Marlin Fitzwater, former press secretary to presidents Reagan and Bush, said if the NATO bombing campaign is over by the 2000 election, "win, lose or draw, I think it doesn't have much impact" on Gore. "But if it's still going on, then it does, because it forces him to take a position on how he would end it or how he would carry it out."

On one level, the Kosovo issue has given Gore a prime opportunity to display a grasp of foreign policy, as he did in his first major speech on the crisis Wednesday at Ellis Island. It also highlights the reason Clinton chose him as his running mate.

"He has played a central role in all major foreign policy in this administration from day one," said Bruce Jentleson, an informal adviser to Gore and a senior fellow at the US Institute of Peace.

"Not only is he involved, but the president does rely very heavily on his advice," Lake said.

Despite the land mines for Gore, Kosovo has raised the public's awareness of the dangers outside the US shores and the value of a president with a handle on foreign policy.

Moreover, as Gore suffers in the opinion polls for his unswerving loyalty to Clinton during last year's sex scandal and impeachment, Kosovo "turns attention from Monica, which is helpful for Gore," said historian Doris Kearns Goodwin.

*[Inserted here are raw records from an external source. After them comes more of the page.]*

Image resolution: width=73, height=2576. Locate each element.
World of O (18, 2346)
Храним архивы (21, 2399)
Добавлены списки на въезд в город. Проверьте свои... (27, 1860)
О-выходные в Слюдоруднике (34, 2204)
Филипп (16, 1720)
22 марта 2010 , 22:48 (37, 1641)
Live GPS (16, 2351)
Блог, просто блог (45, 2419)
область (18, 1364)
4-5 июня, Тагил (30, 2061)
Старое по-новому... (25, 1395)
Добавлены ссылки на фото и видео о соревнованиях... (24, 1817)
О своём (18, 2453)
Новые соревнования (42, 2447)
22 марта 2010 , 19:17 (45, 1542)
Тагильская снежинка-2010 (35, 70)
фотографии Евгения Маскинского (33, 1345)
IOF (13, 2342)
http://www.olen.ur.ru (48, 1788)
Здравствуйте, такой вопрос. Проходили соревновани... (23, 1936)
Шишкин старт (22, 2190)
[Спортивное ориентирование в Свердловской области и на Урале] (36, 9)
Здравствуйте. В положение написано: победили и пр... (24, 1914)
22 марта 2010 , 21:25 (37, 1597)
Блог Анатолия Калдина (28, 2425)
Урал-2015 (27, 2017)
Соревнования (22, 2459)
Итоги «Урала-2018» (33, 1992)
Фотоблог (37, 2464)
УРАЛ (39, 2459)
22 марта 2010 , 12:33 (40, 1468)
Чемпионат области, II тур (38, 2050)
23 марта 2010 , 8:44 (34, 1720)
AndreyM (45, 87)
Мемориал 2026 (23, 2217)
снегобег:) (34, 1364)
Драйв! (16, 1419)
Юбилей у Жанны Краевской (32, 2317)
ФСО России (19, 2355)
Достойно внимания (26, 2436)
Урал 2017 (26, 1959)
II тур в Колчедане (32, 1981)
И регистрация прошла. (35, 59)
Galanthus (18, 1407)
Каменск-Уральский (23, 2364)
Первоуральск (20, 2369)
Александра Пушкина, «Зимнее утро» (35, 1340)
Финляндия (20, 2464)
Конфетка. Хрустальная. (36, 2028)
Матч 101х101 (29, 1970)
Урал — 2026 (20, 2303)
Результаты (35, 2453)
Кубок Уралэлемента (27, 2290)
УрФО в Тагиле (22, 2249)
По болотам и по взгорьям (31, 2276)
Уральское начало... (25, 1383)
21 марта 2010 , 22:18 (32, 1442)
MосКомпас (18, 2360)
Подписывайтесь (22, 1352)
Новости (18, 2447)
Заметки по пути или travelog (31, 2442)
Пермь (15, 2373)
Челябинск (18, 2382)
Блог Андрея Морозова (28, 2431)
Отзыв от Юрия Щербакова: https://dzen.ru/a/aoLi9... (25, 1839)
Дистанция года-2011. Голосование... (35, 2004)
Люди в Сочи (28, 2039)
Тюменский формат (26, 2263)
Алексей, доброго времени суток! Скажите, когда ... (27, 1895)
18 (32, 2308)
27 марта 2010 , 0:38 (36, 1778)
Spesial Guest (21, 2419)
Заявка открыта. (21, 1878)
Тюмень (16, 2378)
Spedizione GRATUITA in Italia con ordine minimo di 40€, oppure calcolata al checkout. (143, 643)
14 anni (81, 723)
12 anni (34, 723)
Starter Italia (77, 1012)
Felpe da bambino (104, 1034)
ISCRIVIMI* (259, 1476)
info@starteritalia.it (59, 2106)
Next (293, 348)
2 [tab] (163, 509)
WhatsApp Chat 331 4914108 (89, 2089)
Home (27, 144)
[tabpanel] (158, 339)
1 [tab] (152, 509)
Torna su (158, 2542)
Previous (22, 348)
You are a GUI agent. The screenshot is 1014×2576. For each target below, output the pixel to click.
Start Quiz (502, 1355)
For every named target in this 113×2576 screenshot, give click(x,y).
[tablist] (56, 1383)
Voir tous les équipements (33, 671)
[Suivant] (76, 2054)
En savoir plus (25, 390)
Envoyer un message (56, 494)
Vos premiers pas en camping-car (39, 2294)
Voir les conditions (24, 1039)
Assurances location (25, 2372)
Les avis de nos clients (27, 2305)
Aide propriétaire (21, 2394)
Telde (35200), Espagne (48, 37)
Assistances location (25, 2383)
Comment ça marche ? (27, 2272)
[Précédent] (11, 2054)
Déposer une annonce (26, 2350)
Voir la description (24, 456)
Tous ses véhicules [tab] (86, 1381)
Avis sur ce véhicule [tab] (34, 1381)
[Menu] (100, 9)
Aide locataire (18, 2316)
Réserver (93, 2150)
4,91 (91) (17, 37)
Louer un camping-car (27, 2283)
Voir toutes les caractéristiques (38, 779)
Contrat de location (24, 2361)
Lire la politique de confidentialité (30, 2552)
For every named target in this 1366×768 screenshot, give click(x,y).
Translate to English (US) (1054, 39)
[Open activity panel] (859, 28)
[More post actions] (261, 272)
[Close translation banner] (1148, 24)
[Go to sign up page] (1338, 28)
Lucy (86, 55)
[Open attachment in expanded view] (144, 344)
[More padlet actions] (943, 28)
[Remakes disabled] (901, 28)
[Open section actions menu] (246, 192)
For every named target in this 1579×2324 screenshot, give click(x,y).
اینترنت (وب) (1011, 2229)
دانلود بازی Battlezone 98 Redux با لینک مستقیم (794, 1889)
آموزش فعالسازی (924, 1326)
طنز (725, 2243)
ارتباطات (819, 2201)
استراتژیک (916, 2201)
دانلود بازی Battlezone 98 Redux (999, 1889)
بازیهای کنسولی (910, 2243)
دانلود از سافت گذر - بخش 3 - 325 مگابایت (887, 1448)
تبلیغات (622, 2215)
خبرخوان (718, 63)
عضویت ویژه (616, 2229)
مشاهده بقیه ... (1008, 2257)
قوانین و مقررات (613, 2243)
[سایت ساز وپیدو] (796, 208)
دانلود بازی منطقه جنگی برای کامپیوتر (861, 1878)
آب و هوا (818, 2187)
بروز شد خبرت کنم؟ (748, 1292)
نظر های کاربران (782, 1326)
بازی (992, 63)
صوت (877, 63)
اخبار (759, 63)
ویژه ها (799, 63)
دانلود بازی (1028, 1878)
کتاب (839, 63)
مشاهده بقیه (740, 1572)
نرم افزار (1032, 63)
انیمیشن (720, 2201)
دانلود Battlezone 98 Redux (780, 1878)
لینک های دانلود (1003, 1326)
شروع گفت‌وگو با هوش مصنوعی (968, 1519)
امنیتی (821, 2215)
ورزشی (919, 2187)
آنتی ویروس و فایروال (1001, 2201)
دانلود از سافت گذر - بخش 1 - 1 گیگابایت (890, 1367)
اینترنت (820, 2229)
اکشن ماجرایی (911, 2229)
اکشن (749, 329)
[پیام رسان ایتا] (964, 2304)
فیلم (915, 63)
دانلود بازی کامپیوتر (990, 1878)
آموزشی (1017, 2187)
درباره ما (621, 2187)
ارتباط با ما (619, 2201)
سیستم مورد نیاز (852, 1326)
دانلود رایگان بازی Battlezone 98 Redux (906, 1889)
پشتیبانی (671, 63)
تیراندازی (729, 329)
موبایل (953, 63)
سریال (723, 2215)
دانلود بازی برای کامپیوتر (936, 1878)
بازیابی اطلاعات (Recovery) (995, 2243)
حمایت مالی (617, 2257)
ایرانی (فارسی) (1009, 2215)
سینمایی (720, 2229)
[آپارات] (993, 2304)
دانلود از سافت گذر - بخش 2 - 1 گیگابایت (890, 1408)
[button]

Conversely, she said, Kosovo "has sped up the presidential primary process, because it has given a voice to some of his opponents," such as Senator John McCain, an Arizona Republican and former Vietnam prisoner of war who has been vocal about using ground troops if they are necessary to win the war.

On the upside, Republican presidential candidates are divided on the issue, and Gore's only Democratic challenger, former Senator Bill Bradley of New Jersey, has yet to articulate how his views on Kosovo differ from the administration's.

But most irritating for Gore and his allies are some Republicans' description of the conflict as the "Clinton-Gore war." Gore's spokesman, Chris Lehane, decried the label as injecting politics into a national security issue that should be off limits.

"Our focus is not to allow our foreign policy to be whipsawed by domestic political concerns in any way, shape or form," Lehane said.

The conflict has absorbed much of Gore's time and attention. It has become the most frequently asked question when he campaigns around the country. He gets updates from two military aides, decorated veterans of the Gulf War who travel with him. When in Washington, he participates in the daily foreign policy briefings at the White House.

He has placed calls to former presidents to explain the administration's policy, and he exchanged telephone calls with Russian Prime Minister Yevgeny M. Primakov, who turned his plane away from Washington after Gore informed him of the start of the bombing campaign.